Calogero Bagarella
Calogero Bagarella (January 14, 1935 – December 10, 1969) was an Italian criminal and member of the Sicilian Mafia. He was from the town of Corleone and belonged to the Mafia clan of Corleonesi.
Biography
Calogero Bagarella was born in Corleone to a family of Mafiosi that gave Cosa Nostra various affiliates. He was the second son of Salvatore Bagarella and Lucia Mondello, who moved to the town of Corleone after marriage. This union produced six children which other than Calogero, included Giuseppe, Leoluca, Antonietta and Maria Giovanna. The family lived without any problems for a short while, until Salvatore Bagarella was sent to confinement in Northern Italy from 1963 to 1968 for Mafia-related crimes. Calogero's brother, Giuseppe would eventually meet the same fate, eventually dying in prison in 1972. His mother was thus forced to work from home to support the family, while the children went to school. As a boy, Calogero worked at a mill with his childhood friend Bernardo Provenzano, but barely managed to earn enough to take a little flout home to his family.
From the second half of the 1950s, Calogero Bagarella became affiliated with the Corleonesi clan headed by the doctor, Michele Navarra and was a lieutenant of Navarra's right-hand man Luciano Leggio along with Bernardo Provenzano and Salvatore Riina. In fact, Bagarella was the third most important figure in the Leggio faction of the Corleonesi, behind Leggio and Riina. From 1958 to 1963, Bagarella fought in the internal clan war against his former boss, Michele Navarra.[1] After Navarra was murdered on August 2, 1958, Bagarella became known as one of the most fearsome and ruthless killers in all of Sicily.
He was tried in absentia and acquitted of all charges laid against him at the trial which took place after the First Mafia War at Bari on June 11, 1969. On December 10, 1969, Bagarella was killed in an attack on Mafia boss Michele Cavataio, the boss of the Acquasanta quarter in the Viale Lazio in Palermo, known as the Viale Lazio massacre.[2][3] He was part of a Mafia hit-squad consisting of Bernardo Provenzano, Emanuele D’Agostino of Stefano Bontade’s Santa Maria di Gesù Family and Damiano Caruso a soldier of Giuseppe Di Cristina, the Mafia boss of Riesi.[4] After Bagarella's death, his younger brother Leoluca became one of the most famous and ruthless killers in Sicily.

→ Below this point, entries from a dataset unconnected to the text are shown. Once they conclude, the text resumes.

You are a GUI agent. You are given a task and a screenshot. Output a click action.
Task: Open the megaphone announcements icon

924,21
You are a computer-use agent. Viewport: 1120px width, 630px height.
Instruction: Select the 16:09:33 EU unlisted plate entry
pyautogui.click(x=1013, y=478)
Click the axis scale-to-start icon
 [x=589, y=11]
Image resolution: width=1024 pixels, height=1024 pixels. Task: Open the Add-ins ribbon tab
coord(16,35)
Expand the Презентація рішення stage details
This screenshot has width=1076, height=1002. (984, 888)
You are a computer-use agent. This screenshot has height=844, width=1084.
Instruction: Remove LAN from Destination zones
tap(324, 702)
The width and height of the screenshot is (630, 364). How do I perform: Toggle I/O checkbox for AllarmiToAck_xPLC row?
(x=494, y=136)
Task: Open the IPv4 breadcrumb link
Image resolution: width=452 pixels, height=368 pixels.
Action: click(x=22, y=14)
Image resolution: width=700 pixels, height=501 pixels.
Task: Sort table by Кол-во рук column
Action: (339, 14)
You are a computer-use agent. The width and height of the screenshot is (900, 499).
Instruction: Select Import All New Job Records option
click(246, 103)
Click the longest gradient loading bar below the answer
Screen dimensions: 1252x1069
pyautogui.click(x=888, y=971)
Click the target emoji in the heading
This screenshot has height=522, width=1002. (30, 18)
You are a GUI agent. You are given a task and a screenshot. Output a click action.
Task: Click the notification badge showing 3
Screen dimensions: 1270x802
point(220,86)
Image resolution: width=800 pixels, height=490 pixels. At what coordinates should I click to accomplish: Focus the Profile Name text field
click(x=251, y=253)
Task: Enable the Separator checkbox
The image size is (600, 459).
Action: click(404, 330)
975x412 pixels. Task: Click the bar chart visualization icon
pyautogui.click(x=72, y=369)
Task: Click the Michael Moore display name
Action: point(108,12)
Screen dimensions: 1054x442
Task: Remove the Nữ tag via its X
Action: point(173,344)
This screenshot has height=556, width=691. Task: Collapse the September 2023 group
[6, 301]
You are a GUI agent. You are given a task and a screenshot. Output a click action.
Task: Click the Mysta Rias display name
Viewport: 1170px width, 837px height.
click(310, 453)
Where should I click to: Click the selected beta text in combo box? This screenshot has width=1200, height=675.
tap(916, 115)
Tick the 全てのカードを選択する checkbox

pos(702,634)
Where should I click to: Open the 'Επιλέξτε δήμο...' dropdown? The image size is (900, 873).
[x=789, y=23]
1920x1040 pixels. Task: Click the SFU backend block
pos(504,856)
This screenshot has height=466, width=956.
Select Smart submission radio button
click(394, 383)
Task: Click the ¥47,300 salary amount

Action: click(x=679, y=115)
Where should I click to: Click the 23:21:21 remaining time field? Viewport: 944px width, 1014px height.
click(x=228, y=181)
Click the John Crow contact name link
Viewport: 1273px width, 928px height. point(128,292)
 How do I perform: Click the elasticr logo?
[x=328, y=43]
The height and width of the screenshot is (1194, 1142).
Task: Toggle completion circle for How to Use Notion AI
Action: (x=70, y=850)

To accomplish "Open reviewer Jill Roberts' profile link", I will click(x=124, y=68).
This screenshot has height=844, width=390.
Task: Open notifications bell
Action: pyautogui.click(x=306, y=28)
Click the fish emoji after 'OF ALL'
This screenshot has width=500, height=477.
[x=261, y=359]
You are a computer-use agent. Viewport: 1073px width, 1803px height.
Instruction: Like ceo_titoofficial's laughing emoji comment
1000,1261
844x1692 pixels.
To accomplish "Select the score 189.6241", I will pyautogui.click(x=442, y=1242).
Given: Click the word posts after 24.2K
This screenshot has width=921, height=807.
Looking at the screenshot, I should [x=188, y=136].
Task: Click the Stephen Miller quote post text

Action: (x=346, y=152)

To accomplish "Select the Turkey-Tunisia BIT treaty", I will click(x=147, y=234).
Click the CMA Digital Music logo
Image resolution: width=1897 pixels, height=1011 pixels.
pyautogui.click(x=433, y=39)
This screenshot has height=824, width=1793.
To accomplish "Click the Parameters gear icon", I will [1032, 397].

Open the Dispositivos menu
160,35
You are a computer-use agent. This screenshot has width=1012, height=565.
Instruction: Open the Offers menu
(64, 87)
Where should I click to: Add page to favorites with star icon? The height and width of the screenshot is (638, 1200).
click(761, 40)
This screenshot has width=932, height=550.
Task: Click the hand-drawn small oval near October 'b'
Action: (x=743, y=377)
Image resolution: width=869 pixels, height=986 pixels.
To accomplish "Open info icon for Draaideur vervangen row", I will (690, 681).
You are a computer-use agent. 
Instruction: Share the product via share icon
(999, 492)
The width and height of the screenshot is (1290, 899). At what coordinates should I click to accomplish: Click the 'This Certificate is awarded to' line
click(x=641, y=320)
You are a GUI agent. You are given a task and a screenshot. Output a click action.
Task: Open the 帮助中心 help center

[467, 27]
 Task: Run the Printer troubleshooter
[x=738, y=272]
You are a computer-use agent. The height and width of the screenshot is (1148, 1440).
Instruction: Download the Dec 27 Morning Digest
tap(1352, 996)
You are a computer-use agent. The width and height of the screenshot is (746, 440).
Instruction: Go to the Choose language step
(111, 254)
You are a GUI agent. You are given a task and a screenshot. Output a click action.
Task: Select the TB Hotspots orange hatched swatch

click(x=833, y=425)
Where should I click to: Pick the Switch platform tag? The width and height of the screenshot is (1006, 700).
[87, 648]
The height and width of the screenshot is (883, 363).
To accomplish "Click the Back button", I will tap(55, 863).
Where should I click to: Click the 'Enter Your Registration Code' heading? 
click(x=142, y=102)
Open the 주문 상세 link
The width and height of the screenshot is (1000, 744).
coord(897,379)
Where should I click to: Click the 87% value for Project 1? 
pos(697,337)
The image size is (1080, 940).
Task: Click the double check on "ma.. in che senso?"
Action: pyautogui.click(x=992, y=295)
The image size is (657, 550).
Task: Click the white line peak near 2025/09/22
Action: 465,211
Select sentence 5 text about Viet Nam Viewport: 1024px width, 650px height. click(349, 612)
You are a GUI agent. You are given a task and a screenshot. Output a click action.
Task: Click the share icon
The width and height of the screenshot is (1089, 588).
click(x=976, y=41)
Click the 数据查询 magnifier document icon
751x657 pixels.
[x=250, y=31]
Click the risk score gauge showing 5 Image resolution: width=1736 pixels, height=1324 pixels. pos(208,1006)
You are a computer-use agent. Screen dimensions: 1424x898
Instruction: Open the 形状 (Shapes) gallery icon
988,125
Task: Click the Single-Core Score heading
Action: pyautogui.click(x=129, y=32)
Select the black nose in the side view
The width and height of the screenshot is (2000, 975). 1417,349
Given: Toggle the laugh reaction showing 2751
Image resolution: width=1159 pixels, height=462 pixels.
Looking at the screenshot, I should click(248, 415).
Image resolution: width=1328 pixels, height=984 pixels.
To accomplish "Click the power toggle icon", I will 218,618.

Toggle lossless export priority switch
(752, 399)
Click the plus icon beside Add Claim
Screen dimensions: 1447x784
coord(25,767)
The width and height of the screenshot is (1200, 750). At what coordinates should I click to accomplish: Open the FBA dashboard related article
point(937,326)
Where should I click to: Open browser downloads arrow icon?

Bagarella was very close to Salvatore Riina and Bernaro Provenzano since childhood. It was discovered after his death that his girlfriend was Arcangella Riina, one of the younger sisters of Salvatore. Riina, on the other hand, was also the boyfriend of Bagarella's younger sister Antonietta, whom he eventually married in 1974.
References
- ↑ (Italian) Zingales, Provenzano: il re di cosa nostra , p. 162
- ↑ Stille, Excellent Cadavers, p. 104
- ↑ Mafia Boss Provenzano Accused of 1969 Palermo Murders, Bloomberg, November 29, 2007
- ↑ Servadio, Mafioso, p. 228-30
- Jamieson, Alison (1999). The Antimafia: Italy’s fight against organized crime. Palgrave Macmillan. ISBN 0-333-80158-X.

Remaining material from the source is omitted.